By the end of this class, students will be able to:
- Explain overfitting and underfitting
- Compare training vs test performance
- Understand why feature scaling is required
- Apply feature scaling correctly
- Improve model stability using industry practices


## Context from Day 5

In Day 5, we:
- Used Train–Test Split
- Trained a model only on training data
- Evaluated performance on unseen test data

We noticed that accuracy can change.
Day 6 explains **why this happens** and **what to do about it**.


## Overfitting

Overfitting occurs when:
- Training accuracy is very high
- Test accuracy is significantly lower

This means the model has memorized training data instead of learning general patterns.


## Underfitting

Underfitting occurs when:
- Training accuracy is low
- Test accuracy is also low

This means the model is too simple and has not learned enough from the data.

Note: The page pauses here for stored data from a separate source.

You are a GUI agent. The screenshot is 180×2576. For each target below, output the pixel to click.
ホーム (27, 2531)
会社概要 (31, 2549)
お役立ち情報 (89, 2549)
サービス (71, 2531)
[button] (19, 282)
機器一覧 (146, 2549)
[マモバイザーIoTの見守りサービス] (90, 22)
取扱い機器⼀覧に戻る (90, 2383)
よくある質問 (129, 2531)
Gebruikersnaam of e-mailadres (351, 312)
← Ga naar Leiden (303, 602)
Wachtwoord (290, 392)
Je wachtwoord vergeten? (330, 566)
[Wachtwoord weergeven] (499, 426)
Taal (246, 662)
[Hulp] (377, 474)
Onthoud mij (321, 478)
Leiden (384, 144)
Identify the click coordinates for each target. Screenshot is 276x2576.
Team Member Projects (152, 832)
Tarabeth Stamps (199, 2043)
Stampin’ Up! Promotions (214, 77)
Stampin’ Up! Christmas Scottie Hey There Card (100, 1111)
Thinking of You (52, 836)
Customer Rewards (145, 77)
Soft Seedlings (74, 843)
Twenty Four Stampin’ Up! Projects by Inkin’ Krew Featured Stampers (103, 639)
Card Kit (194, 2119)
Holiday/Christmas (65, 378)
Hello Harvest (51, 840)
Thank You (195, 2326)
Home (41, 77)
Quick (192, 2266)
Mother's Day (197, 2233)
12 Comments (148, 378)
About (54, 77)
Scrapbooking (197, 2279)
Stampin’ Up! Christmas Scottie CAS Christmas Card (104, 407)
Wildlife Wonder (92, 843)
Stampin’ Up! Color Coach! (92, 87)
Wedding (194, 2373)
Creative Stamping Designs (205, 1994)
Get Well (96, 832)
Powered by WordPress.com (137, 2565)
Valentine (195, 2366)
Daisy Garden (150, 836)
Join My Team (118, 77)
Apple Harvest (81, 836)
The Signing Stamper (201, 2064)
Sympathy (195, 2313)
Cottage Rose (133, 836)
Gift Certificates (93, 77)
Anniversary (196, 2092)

## Import Required Libraries


In [None]:
import numpy as np
from sklearn.model_selection import train_test_split
from sklearn.linear_model import LogisticRegression


## Dataset (Same as Day 5)

We keep the dataset unchanged to focus only on **model behavior and improvement techniques**.


In [None]:
X = np.array([
    [7.5, 1, 3],
    [6.2, 0, 2],
    [8.1, 2, 4],
    [7.0, 1, 3],
    [8.5, 3, 5],
    [5.9, 0, 1],
    [7.8, 2, 4],
    [6.8, 1, 2]
])

y = np.array([1, 0, 1, 1, 1, 0, 1, 0])

## Train–Test Split

We split the data to evaluate how well the model generalizes to unseen data.


In [None]:
X_train, X_test, y_train, y_test = train_test_split(
    X, y, test_size=0.25, random_state=42
)

## Training the Model Without Feature Scaling

First, we train the model using raw feature values.
This helps us observe baseline behavior.


In [None]:
model = LogisticRegression()
model.fit(X_train, y_train)

train_accuracy = model.score(X_train, y_train)
test_accuracy = model.score(X_test, y_test)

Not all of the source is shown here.